Same Configuration - Several Proofs

Twice in his proof of I.47 Euclid used the fact that if a parallelogram and a triangle share the same base and are in the same parallels (I.41), the area of the parallelogram is twice that of the triangle. Wondering at the complexity of the setup that Euclid used to employ that argument, Douglas Rogers came up with a significant simplification that Euclid without a doubt would prefer if he saw it.

Let ABA'B', ACB''C', and BCA''C'' be the squares constructed on the hypotenuse and the legs of ΔABC as in the diagram below. As we saw in proof 63, B' lies on C'B'' and A' on A''C''. Consider triangles BCA' and ACB'. On one hand, one shares the base BC and is in the same parallels as the parallelogram (a square actually) BCA''C''. The other shares the base AC and is in the same parallels as the parallelogram ACB''C'. It thus follows by Euclid's argument that the total area of the two triangles equals half the sum of the areas of the two squares. Note that the squares are those constructed on the legs of ΔABC.

On the other hand, let MM' pass through C parallel to AB' and A'B. Then the same triangles BCA' and ACB' share the base and are in the same parallels as parallelograms (actually rectangles) MBA'M'and AMM'B', respectively.

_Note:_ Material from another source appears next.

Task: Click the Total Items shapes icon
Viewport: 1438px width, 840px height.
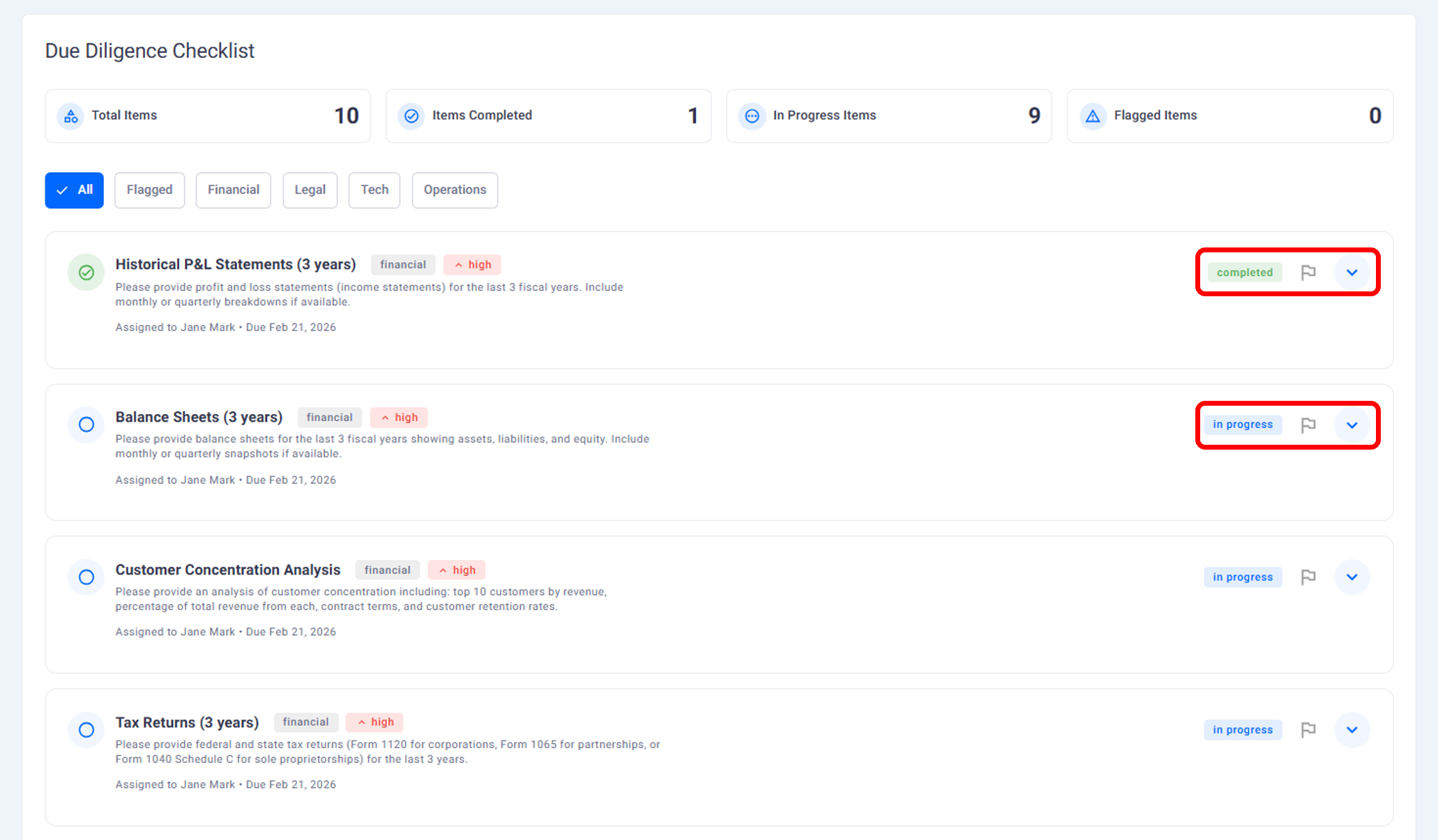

Again employing Euclid's argument, the area of the triangles is half that of the rectangles, or half that of the square ABA'B'. And we are done.

As a matter of fact, this is one of the family of 8 proofs inserted by J. Casey in his edition of Euclid's Elements. I placed the details on a separate page.

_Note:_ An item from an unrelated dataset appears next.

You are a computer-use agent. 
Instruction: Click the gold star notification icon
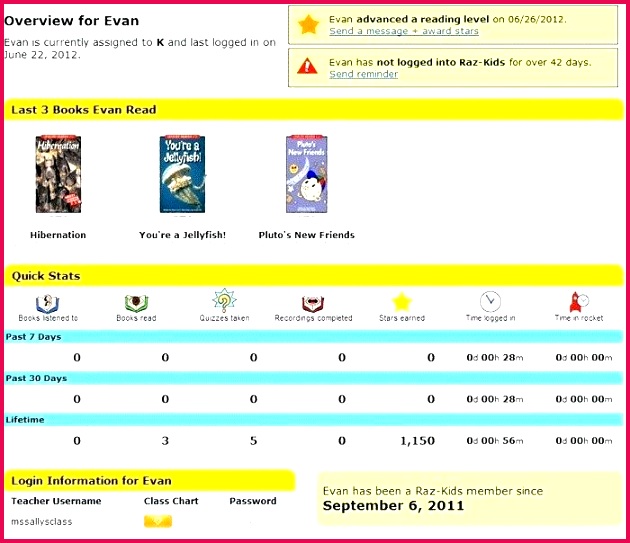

Now, it appears that the argument can be simplified even further by appealing to the more basic (I.35): Parallelograms which are on the same base and in the same parallels equal one another. The side lines C'B'' and A'C'' meet at point M'' that lies on MM', see, e.g. proof 12 and proof 24. Then by (I.35) parallelograms AMM'B', ACM''B' and ACB''C' have equal areas and so do parallelograms MBA'M', BA'M''C, and BC''A''C. Just what is needed.

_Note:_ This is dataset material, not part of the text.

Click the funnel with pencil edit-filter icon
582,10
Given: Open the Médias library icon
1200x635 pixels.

The latter approach reminds one of proof 37, but does not require any rotation and does the shearing "in place". The dynamic version and the unfolded variant of this proof appear on separate pages.

In a private correspondence, Kevin "Starfox" Arima pointed out that sliding triangles is a more intuitive operation than shearing. Moreover, a proof based on a rearrangement of pieces can be performed with paper and scissors, while those that require shearing are confined to drawings or depend on programming, e.g. in Java. His argument can be represented by the following variant of both this proof and # 24.

A dynamic illustration is also available.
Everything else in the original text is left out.